Our approach for cell-type-specific profiling is based on the possibility of studying cell–cell interactions using chimeric models (10,11) and the divergence of genes in their untranslated regions (UTRs). The availability of complete transcriptomes constituted a key resource in the development of our method. In particular, accurate information about 3′-untranslated regions (3′-UTR) of mRNAs is crucial to precisely measure expression of genes in highly similar gene families. This is reflected in the design of GeneChip arrays where probes from UTRs are over-represented.
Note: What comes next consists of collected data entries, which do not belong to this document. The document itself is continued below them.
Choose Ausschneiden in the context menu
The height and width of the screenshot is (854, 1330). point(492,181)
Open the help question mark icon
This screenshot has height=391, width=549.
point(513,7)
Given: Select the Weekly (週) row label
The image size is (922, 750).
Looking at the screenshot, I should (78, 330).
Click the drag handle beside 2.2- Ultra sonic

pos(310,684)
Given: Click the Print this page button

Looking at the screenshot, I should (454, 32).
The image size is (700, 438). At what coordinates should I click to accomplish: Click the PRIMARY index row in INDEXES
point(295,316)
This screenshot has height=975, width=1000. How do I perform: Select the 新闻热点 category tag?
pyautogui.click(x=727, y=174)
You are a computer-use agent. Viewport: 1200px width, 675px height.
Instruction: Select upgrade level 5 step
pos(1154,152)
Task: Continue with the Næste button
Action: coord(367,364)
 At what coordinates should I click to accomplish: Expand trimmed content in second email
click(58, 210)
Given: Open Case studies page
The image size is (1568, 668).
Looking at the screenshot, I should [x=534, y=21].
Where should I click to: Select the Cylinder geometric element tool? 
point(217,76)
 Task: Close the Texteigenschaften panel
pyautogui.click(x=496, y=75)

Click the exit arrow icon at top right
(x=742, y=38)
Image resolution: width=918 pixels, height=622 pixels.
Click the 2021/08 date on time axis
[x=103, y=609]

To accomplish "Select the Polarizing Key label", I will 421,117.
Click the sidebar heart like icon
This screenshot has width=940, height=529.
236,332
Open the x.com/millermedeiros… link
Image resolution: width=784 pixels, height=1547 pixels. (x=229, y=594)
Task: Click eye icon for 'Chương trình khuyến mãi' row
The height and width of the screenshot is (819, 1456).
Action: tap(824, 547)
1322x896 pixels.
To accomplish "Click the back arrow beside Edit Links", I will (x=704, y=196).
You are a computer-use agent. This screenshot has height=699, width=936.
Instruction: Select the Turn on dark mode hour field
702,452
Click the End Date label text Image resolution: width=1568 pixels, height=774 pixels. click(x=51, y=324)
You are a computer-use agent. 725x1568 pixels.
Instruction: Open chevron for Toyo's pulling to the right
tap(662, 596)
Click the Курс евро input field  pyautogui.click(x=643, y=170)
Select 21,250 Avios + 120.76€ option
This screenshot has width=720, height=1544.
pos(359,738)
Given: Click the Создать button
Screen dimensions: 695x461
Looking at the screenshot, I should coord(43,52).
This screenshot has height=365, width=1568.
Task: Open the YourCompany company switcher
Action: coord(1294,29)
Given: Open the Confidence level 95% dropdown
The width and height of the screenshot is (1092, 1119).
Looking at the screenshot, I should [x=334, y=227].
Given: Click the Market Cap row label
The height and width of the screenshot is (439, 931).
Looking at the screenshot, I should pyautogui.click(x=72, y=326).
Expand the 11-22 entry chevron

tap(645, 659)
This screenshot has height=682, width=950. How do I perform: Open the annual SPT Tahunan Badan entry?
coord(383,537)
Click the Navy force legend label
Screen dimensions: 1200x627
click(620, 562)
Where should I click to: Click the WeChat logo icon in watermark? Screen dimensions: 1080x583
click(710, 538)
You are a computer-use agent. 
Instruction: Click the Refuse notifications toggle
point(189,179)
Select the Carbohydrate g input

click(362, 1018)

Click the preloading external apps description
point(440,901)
This permitted us to perform species-restricted expression measurements of even highly conserved ortho- and paralogues as sufficient divergence exists in the 3′-UTRs of such genes between different species. We computationally derived masks based on transcriptome databases that allowed us to extend expression profiling to chimeric RNA samples, without loosing the species specificity of the measurements.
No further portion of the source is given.